A bill to limit a carbon pipeline company’s ability to seize private property along the pipeline route is on the Iowa Senate’s debate list today.

Dozens of Iowans affected by the project have traveled to the Capitol to lobby legislators. Nathan Hohnstein of the Iowa Renewable Fuels Association, one of many pipeline backers in the Capitol today wearing blue shirts, said the carbon pipeline is the best option to help a financially struggling ag industry.

“Really the few things out there is year-round E15 and is stuff like sustainable aviation fuel which requires ethanol to lower their carbon intensity,” Hohnstein said. “No matter what your opinion is, no matter what anybody’s opinion is, that’s what the market regulations and the market dictates our members to do.”

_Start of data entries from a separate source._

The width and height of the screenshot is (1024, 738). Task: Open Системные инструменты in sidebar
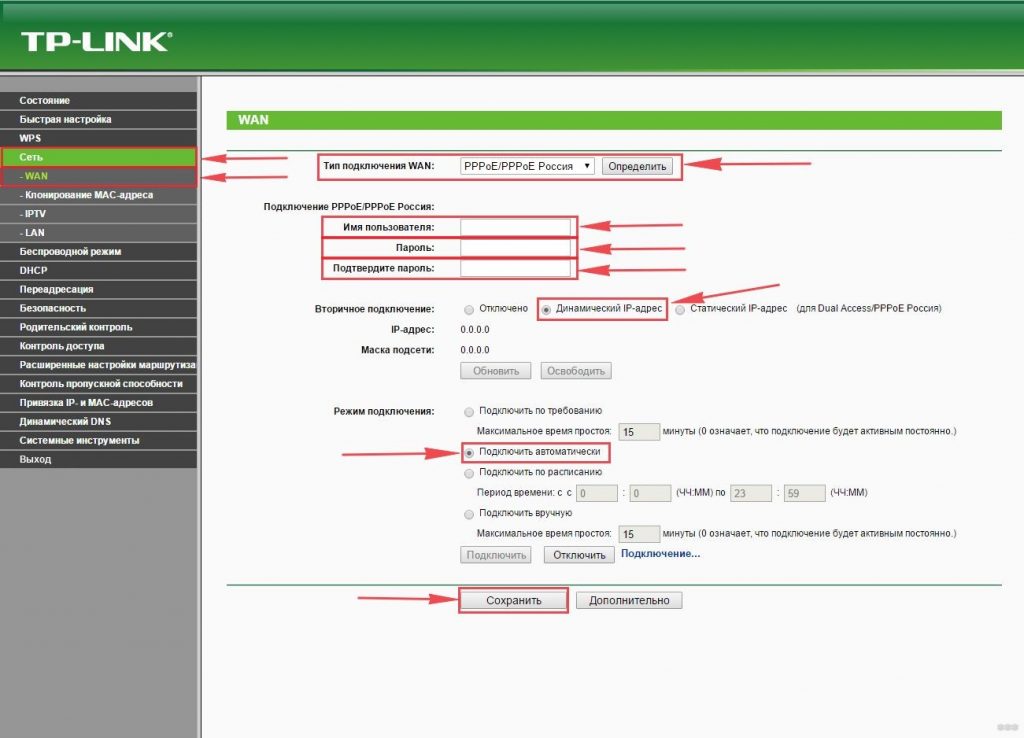click(x=79, y=440)
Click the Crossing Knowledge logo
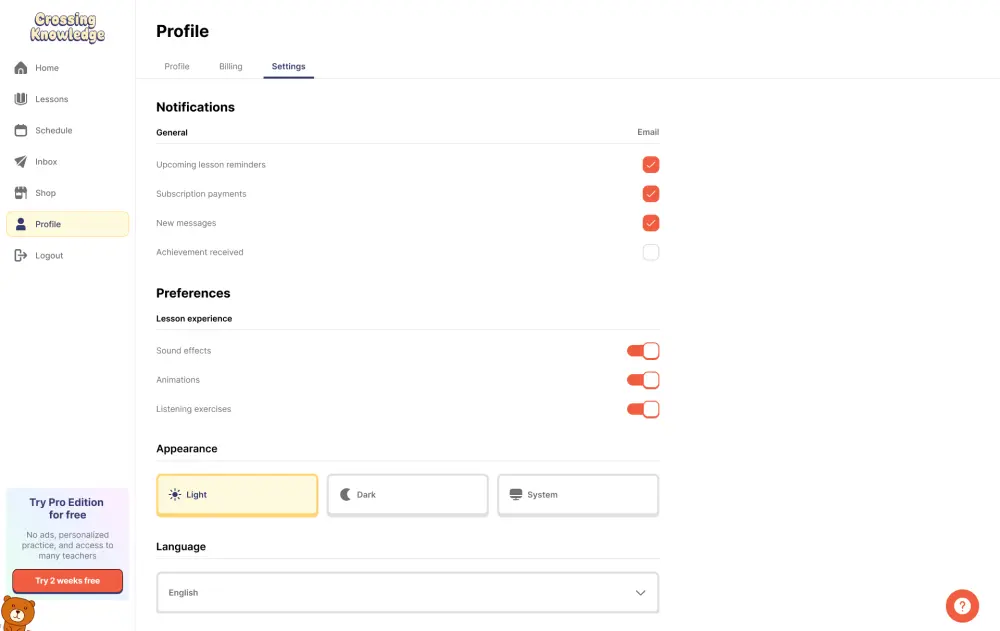This screenshot has height=631, width=1000. (68, 28)
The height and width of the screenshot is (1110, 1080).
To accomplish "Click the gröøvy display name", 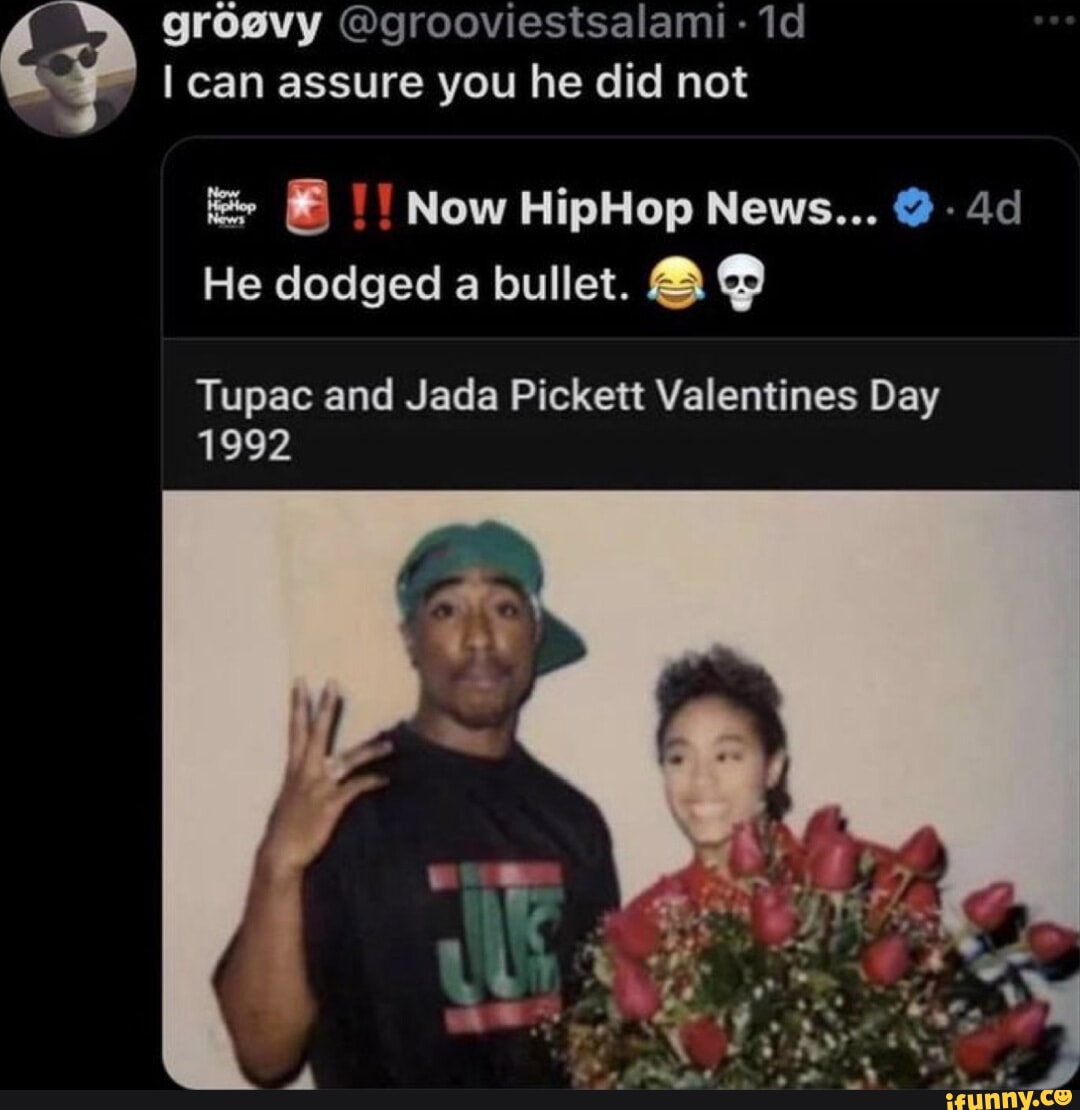I will tap(242, 24).
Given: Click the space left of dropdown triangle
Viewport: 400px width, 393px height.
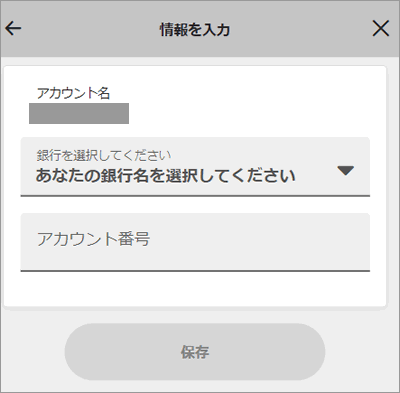Looking at the screenshot, I should click(x=317, y=171).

Cathy Stevens is lobbying senators on behalf of her 101 year old grandfather who does not want the pipeline on his farm in Hardin County, near the town of Buckeye.

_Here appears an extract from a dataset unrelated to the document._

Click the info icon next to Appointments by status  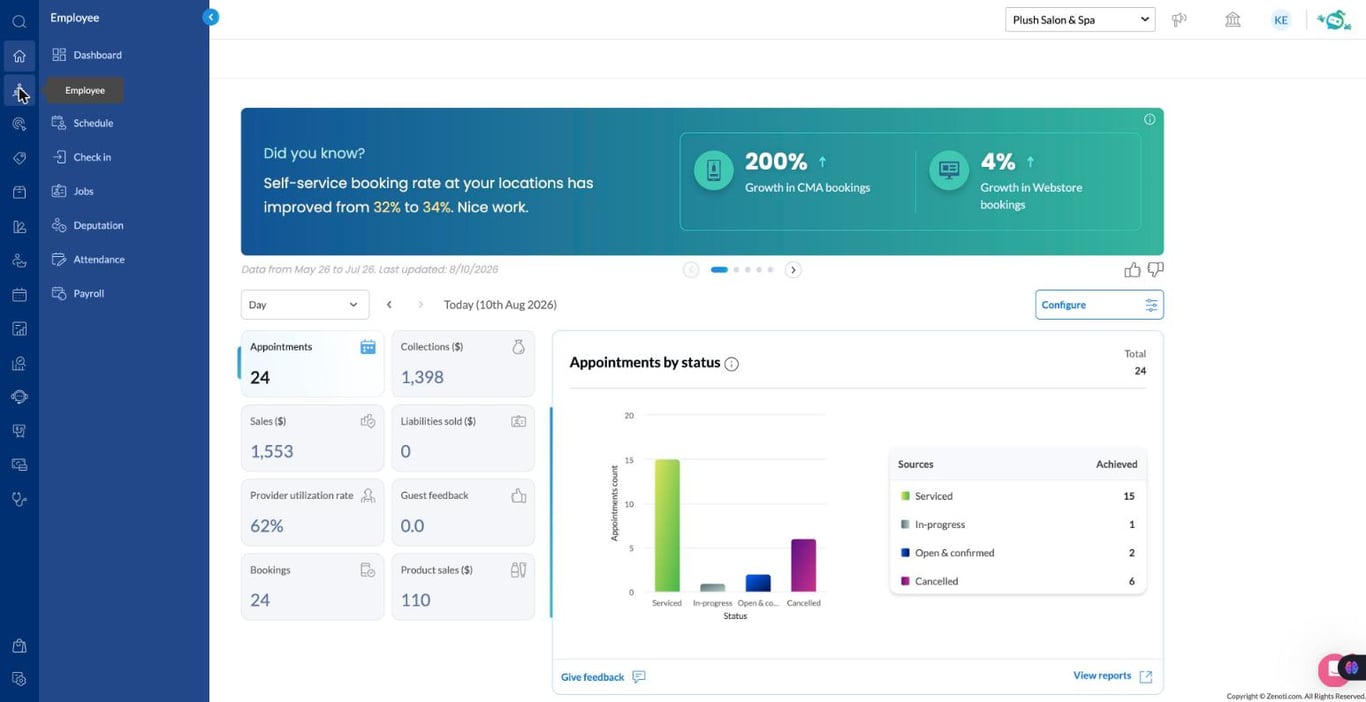[731, 364]
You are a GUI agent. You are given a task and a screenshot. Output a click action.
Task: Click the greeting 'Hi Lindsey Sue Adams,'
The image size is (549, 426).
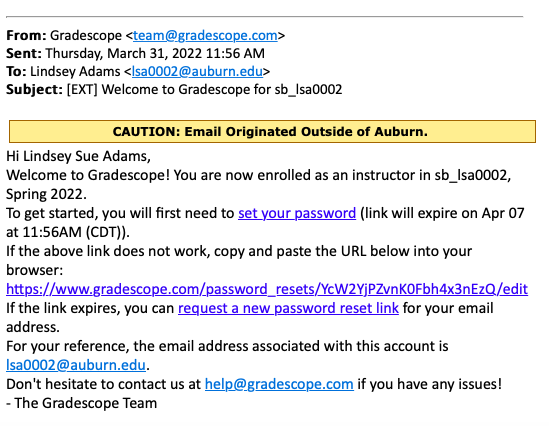click(78, 156)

“I want to do what I can to fight this because it’s dangerous and it’s taking people’s land. It’s scary and I think these people are greedy. They’re taking what should be ours,” said Stevens, who recently joined pipeline opponents who’ve been lobbying at the Capitol for years.

Last year, the Iowa Utilities Commission granted the company eminent domain authority to seize property from people who have refused to sign contracts allowing the pipeline on their property. The decision, though, requires Summit to get permits from other states along the pipeline route before construction in Iowa may begin. A new South Dakota law forbids the use of eminent domain authority for the pipeline project in that state.

According to Hohnstein, a carbon capture pipeline will soon be operating in Nebraska and a sustainable aviation fuel plant is in the works in Nebraska, too.”Iowa has always been where ethanol makes the most sense,” Hohnstein said, “and we have the potential to lose out on that position as being the number one place that it makes to have ethanol and corn grown.”

Stevens, one of the many pipeline opponents wearing red shirts at the Capitol today, said her grandfather’s private property rights are at stake. “No eminent domain. No carbon pipeline. No tax credit for the pipeline,” she said. “Leave our land alone. Leave our families alone. Be good humans.”

The Senate convened at 9 a.m., but senators spent hours in private meetings to discuss how to proceed and began debate at 2:30 p.m. — on a different policy bill. A dozen Republican senators say they will boycott voting on state budget plans until the senate votes on a bill to restrict the use of eminent domain for the pipeline.